So yes, Foxconn needs to treat its workers much more fairly, pay them as agreed, and protect them and the facility. Apparently the newest workers weren’t working out, so they paid them to go home. They’re trying to pay again for experienced workers to come back. And / or the factory will have to work at reduced capacity regardless of the demand situation.
As for S Lawton’s concerns about quality assembly and quailing control, Apple is not going to tolerate getting partially defective or poorly assembled iPhones out and then having to deal with complaints and warranty issues, not to mention further negative publicity. If Foxconn F***s up here, they can kiss their contracts good bye.
OT: My brother just bought a new MacBook Pro to get that M-series.
Point is: Gallagher is still counting iPhones. iPhone sales seasonality, cyclicality, and supply chain rumors have minimal predictive value.
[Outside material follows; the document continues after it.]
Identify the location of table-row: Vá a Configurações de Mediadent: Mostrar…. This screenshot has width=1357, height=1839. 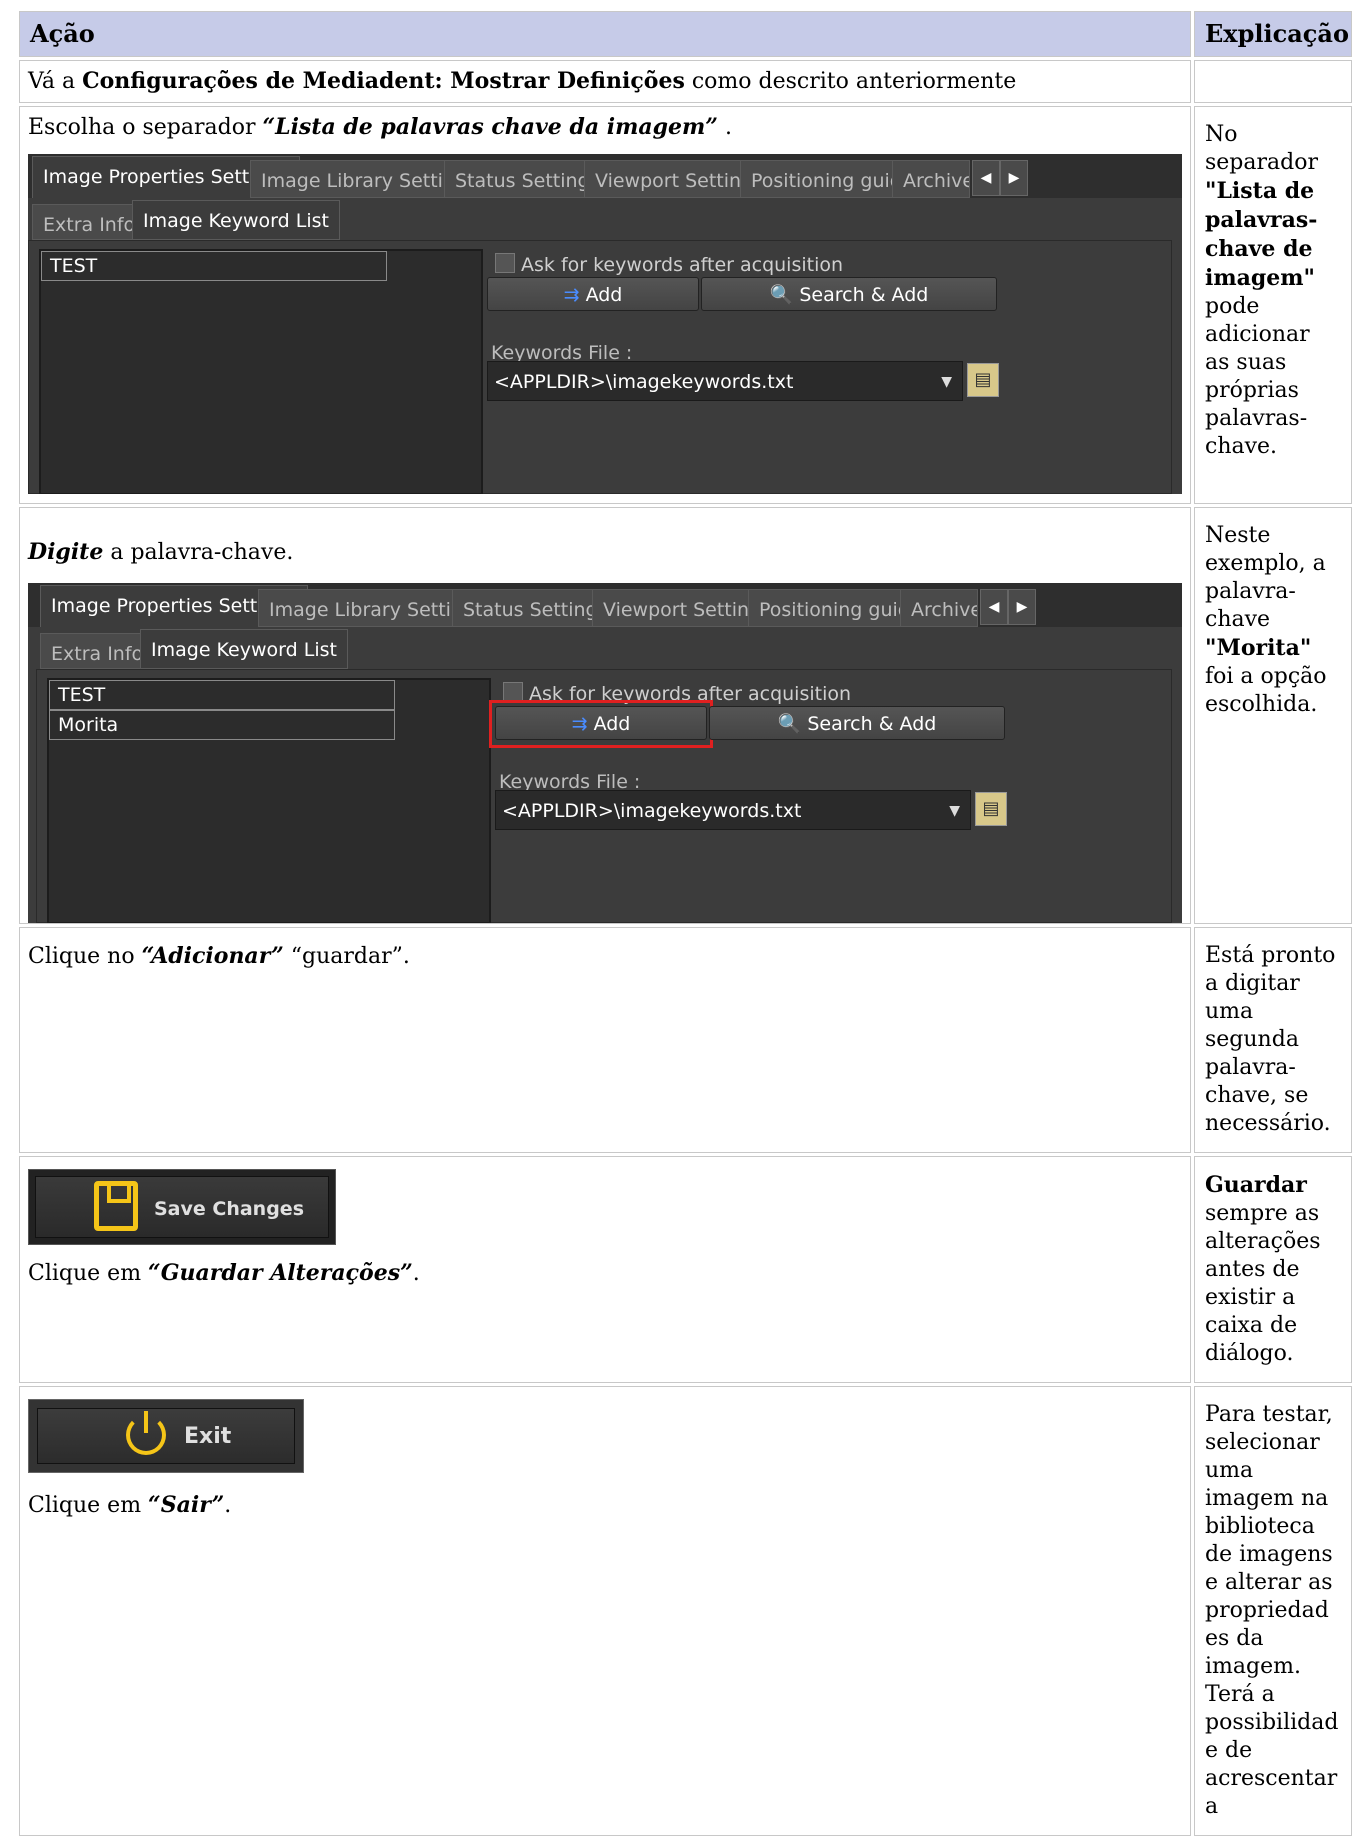
(686, 82).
I thought about that too. If Watch Ultra has really solid first mover sales, or upsells from regular Watch 8 sales, and AirPods Pro also sell well, Wearables could conceivably increase 5, 10, maybe 12% YOY, from $14.7B in Q1 2022 to $15.43B, $16.2B, or $16.5B respectively. A real beat would be 15% or $16.9B, but even with that, it’s only $2.2B more revenue. Apple Watches sold 46M units total in 2021, averaging 11.5M units/ quarter. If the additional $2.2B was all Watch Ultras, that would be 2.75M sold and a 20% increase in total Watch units this quarter. But this is not counting AirPods Pro, Beats, AirTags growth, additional bands, etc. Could we dare hope for a 12-20% increase in Wearables purchases as less expensive gift options while iPhone Pro models were in constrained supply?
A $2.2B increase in Wearables would be a good 30% chunk recovered of the potential $6-7B iPhone shortfall. Could then services, iPad and Mac make up the rest?
“ How Alphabet, Amazon, and Apple Fared in the Last Big Recession “
‘ By Keith Speights – Apr 9, 2022
Alphabet, Amazon, and Apple stocks fell close to 60% in the last big recession.
Each recession is different — and these companies have also changed a lot since the Great Recession.
The most important lesson for investors is that each stock bounced back strongly over time. ‘
TC and his staff gain experience from each so-called crisis and uses the learnings, and what they themselves bring to Apple, to manage situations big & small that would impact the Company, it’s Customers, and its Shareholders.